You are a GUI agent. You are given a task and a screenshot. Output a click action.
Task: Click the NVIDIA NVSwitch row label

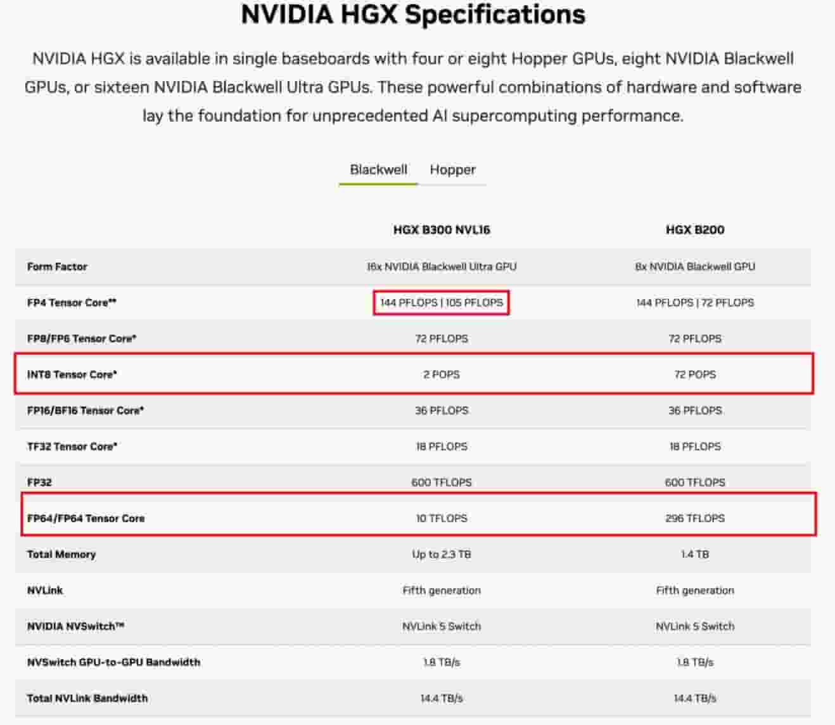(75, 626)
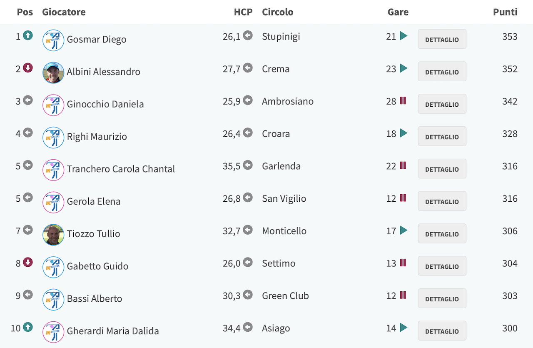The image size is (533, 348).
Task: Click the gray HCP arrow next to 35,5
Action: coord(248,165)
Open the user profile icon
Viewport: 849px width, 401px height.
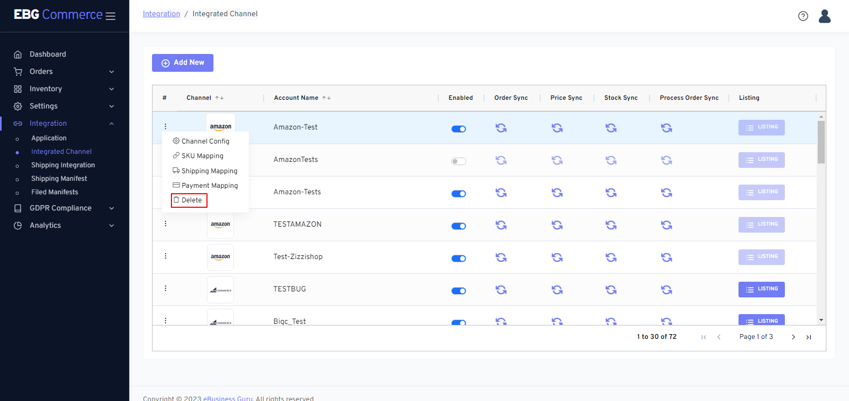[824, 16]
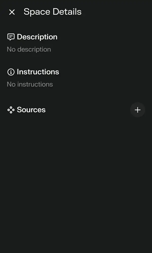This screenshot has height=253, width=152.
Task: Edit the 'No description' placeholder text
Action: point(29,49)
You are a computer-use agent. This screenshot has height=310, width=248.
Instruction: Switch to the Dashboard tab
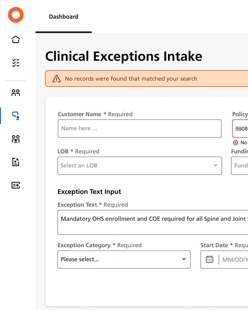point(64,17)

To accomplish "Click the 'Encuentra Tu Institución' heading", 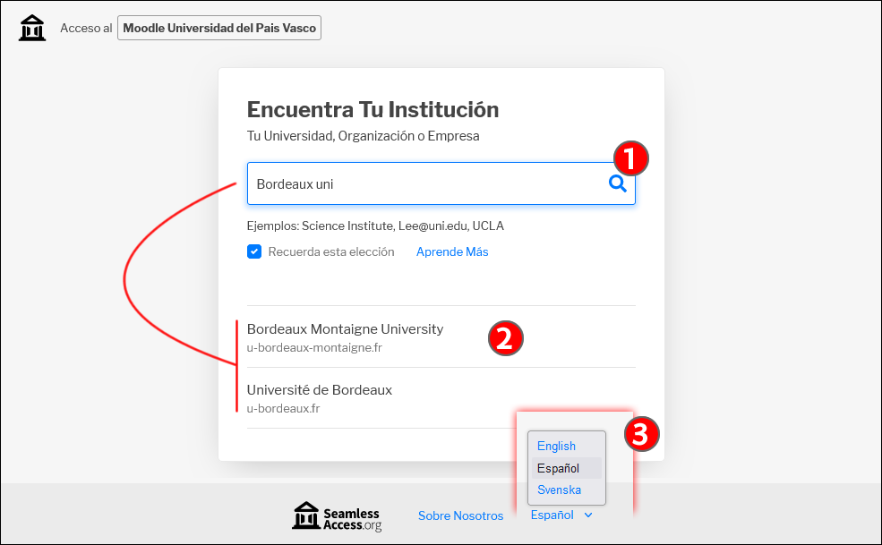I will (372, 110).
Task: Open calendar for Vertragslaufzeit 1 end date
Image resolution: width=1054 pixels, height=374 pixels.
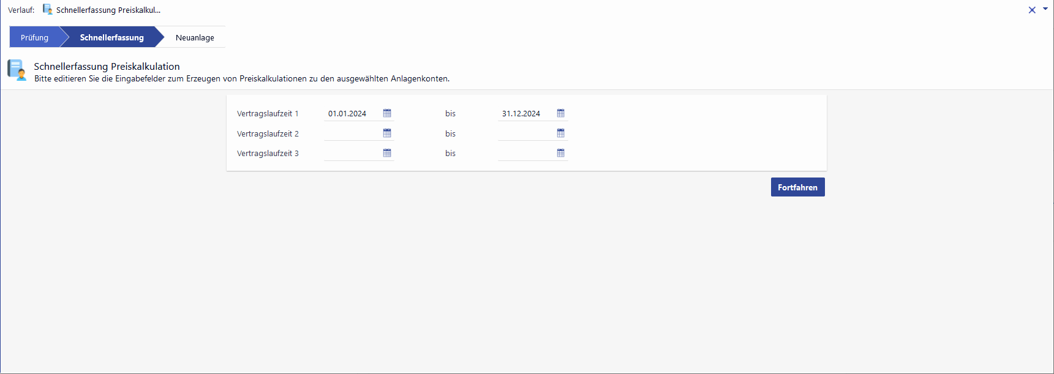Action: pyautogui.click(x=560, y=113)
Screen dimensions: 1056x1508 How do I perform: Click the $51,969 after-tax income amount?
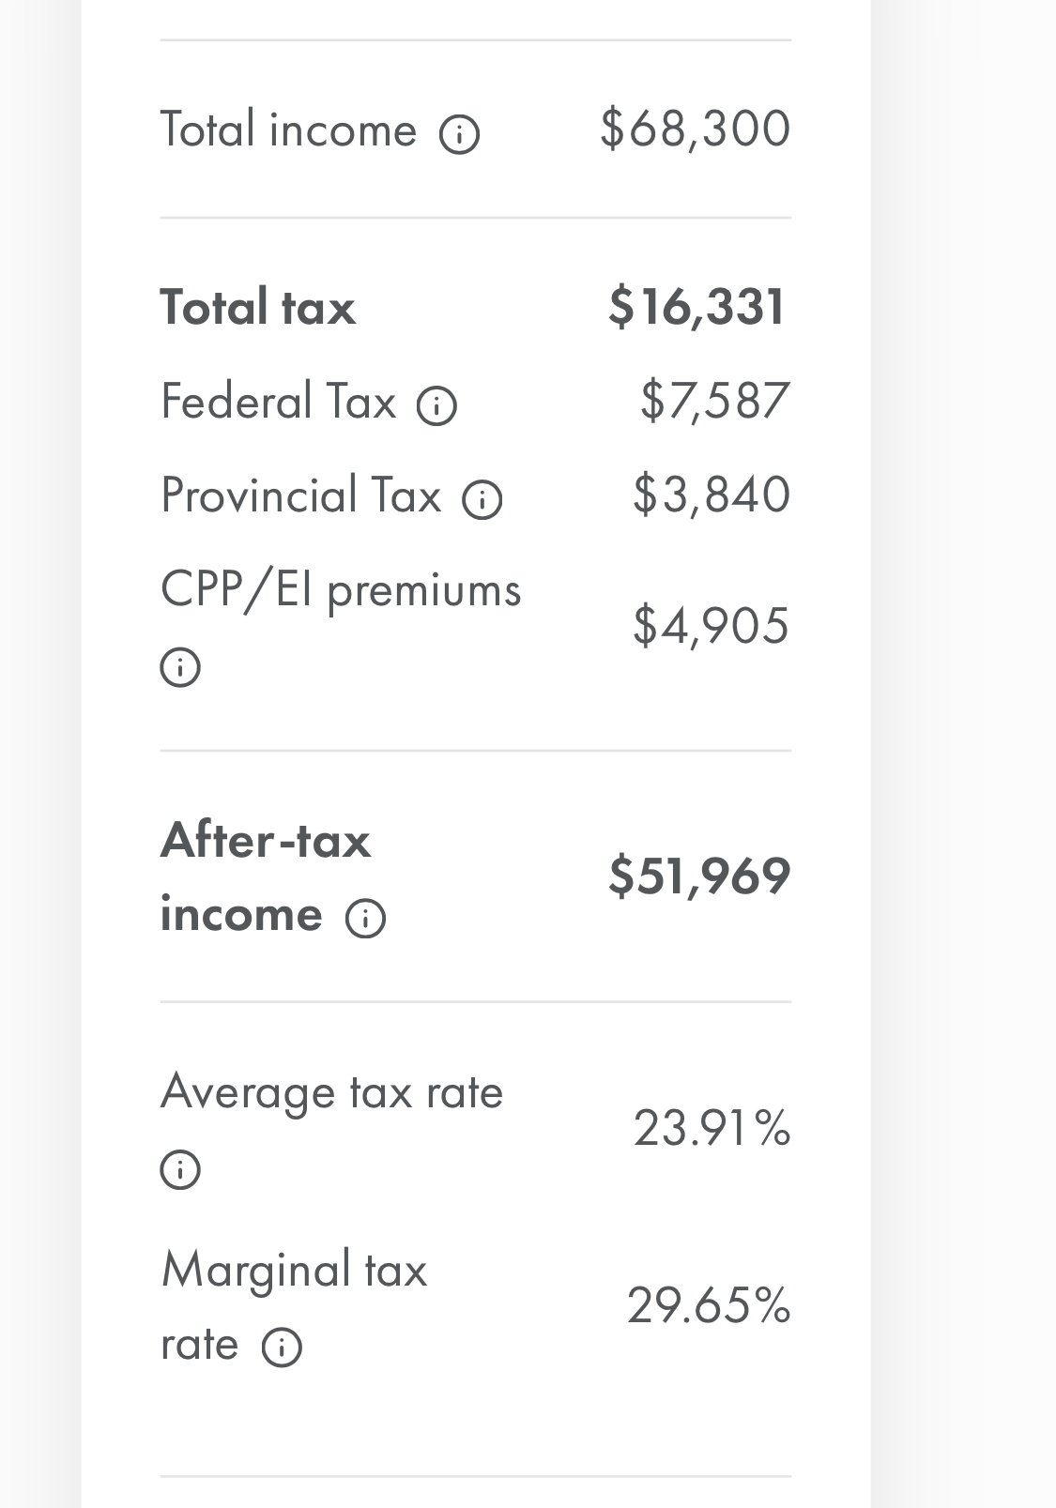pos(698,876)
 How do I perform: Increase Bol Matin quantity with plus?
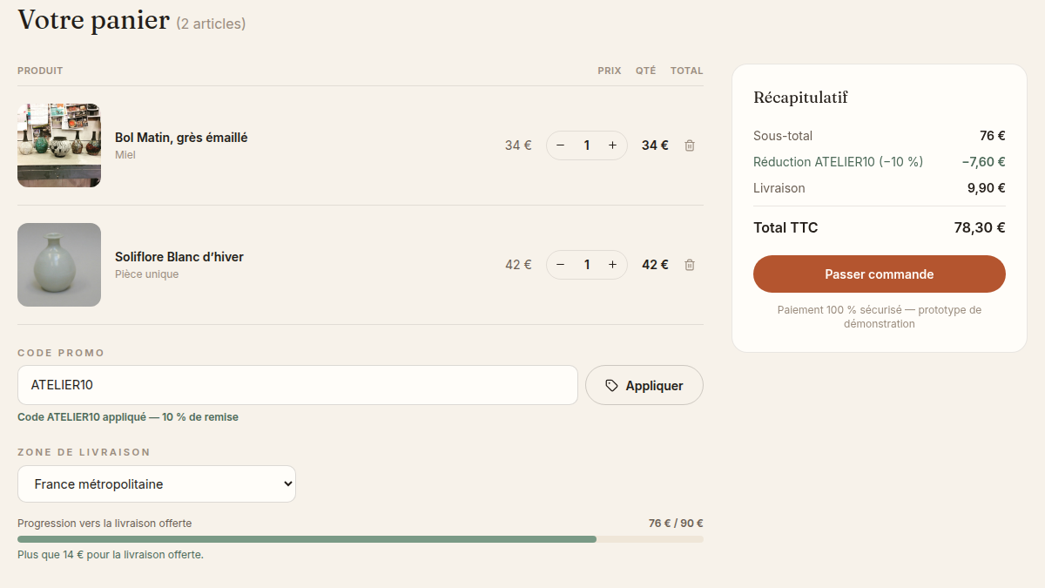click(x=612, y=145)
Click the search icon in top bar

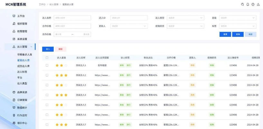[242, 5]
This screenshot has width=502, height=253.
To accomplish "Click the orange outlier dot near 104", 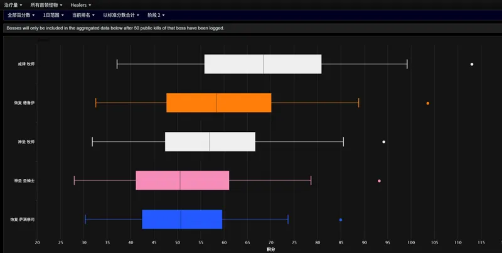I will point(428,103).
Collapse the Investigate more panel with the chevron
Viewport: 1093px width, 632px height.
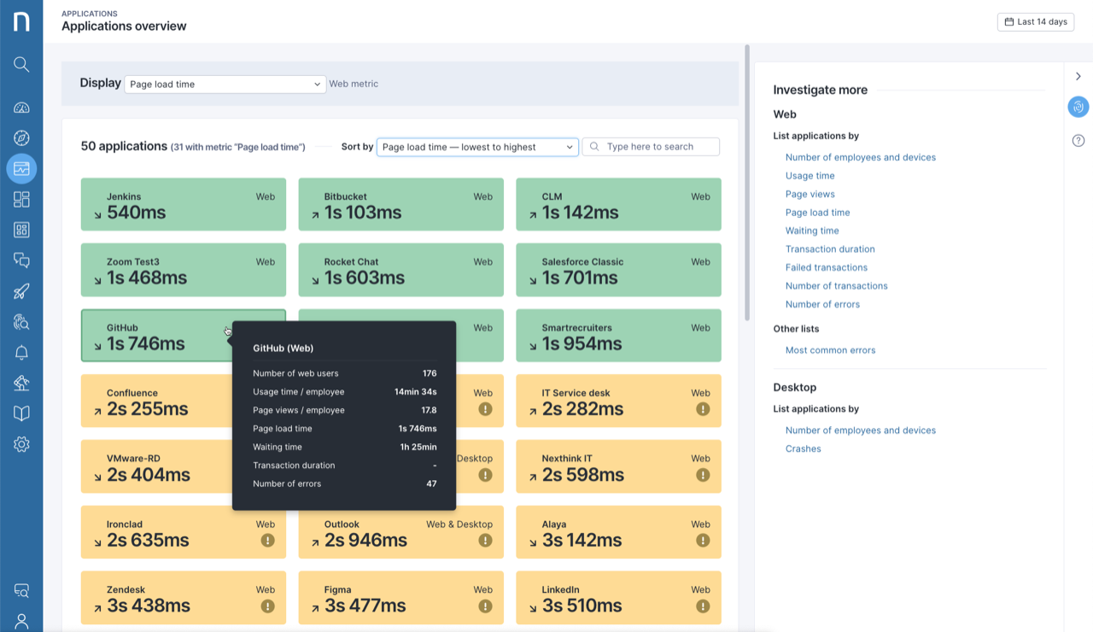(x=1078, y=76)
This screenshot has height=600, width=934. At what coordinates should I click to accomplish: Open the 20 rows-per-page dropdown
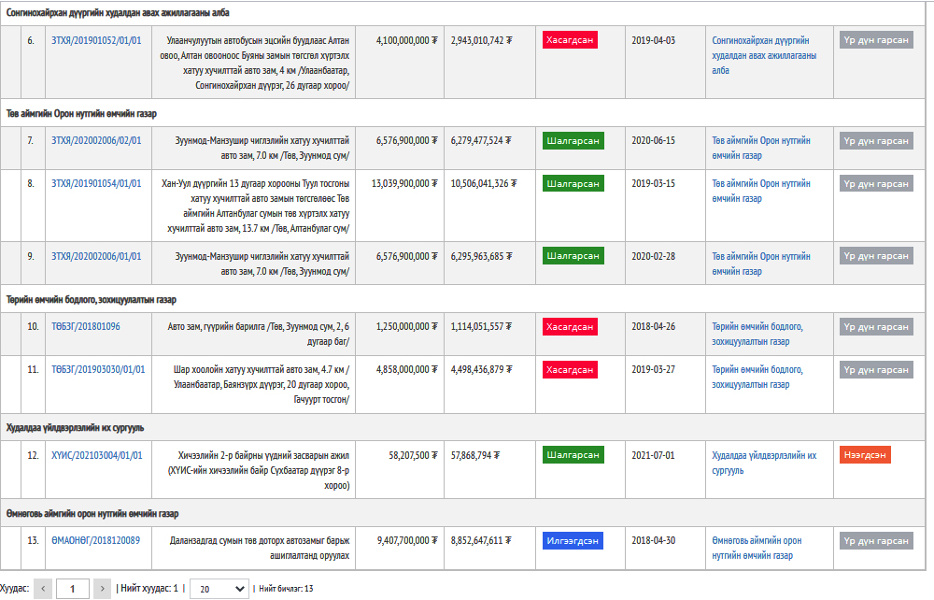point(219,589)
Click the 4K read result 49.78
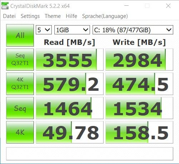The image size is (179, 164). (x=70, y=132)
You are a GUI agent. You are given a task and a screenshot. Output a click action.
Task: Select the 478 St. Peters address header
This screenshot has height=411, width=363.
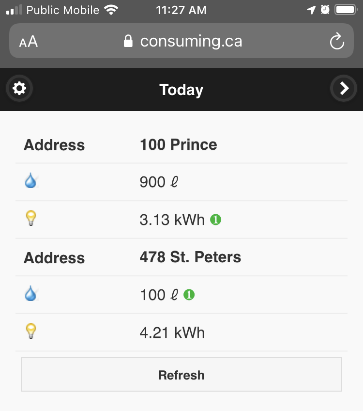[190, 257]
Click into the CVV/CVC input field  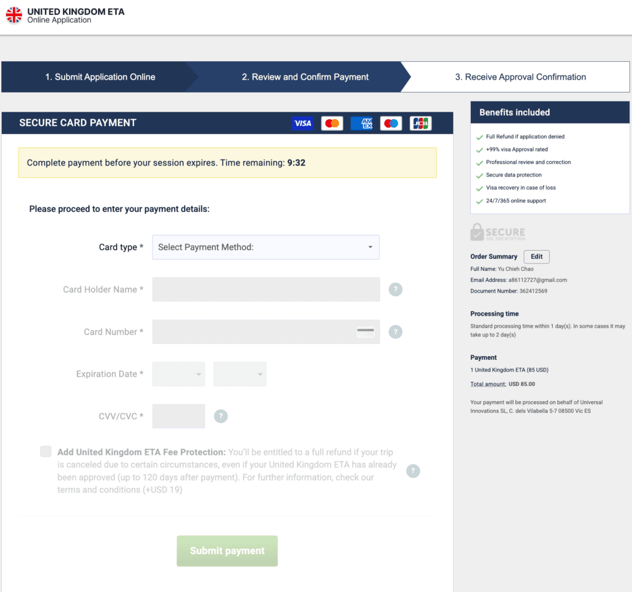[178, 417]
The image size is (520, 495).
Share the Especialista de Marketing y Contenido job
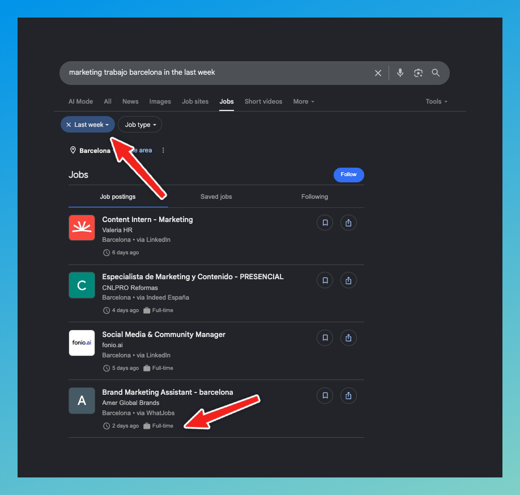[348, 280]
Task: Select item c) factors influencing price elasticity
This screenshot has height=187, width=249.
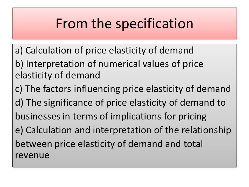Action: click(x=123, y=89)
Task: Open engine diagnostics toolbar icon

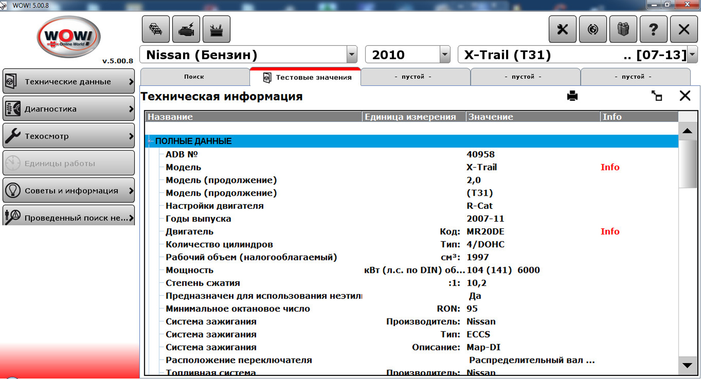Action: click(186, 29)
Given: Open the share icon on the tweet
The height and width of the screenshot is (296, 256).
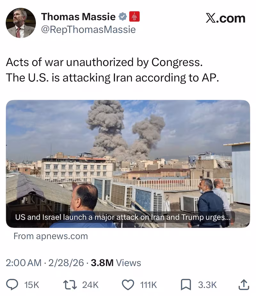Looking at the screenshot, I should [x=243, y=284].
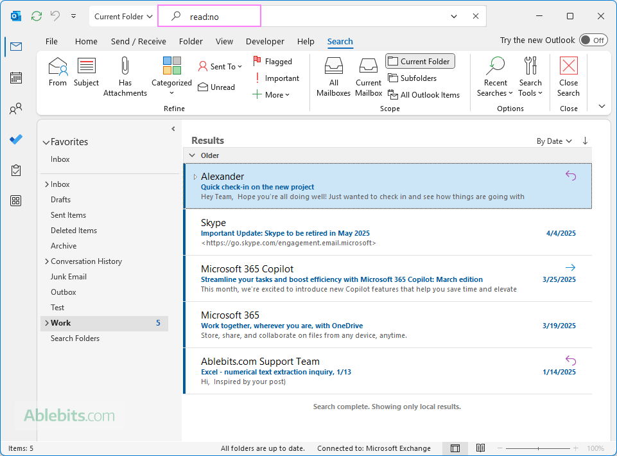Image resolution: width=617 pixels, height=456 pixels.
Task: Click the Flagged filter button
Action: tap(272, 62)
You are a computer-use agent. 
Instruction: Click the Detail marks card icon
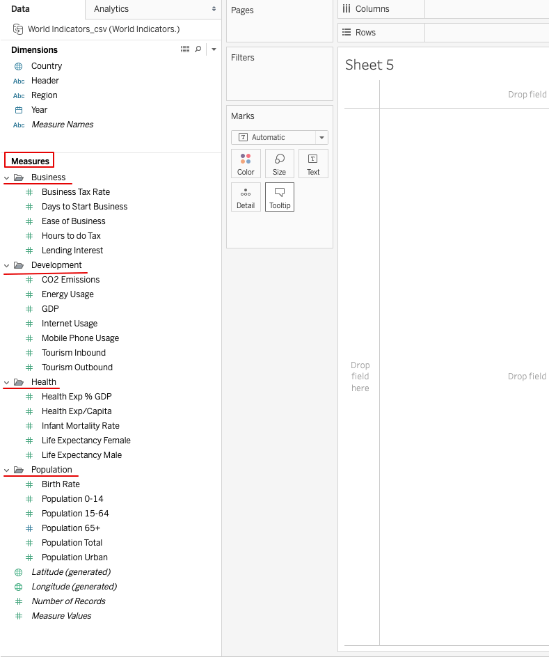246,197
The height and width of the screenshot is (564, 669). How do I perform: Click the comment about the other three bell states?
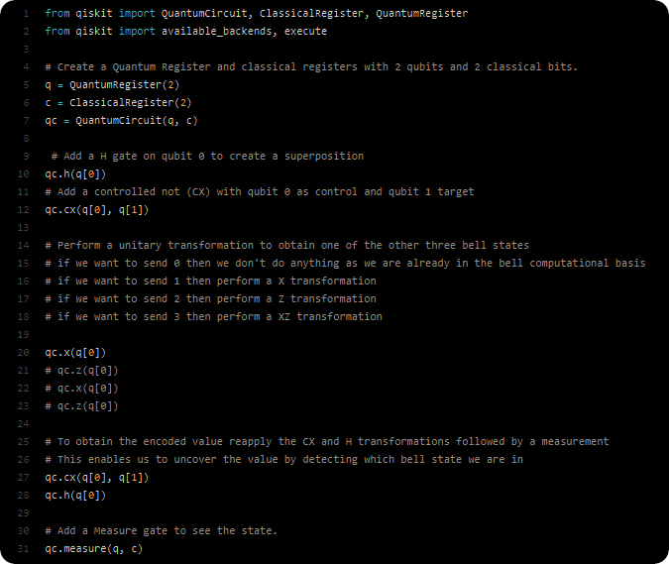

Problem to solve: Say again, word for word, every line from the one with "The height and width of the screenshot is (296, 256)." through the last line of the data above, minus the pictures.

Answer box:
The height and width of the screenshot is (296, 256).
Looking at the screenshot, I should [x=243, y=284].
Image resolution: width=617 pixels, height=456 pixels.
Task: Click the Flagged filter button
Action: tap(272, 62)
You are a computer-use agent. 
Instruction: Click the Detail marks card icon
246,197
The height and width of the screenshot is (564, 669). How do I perform: Click the comment about the other three bell states?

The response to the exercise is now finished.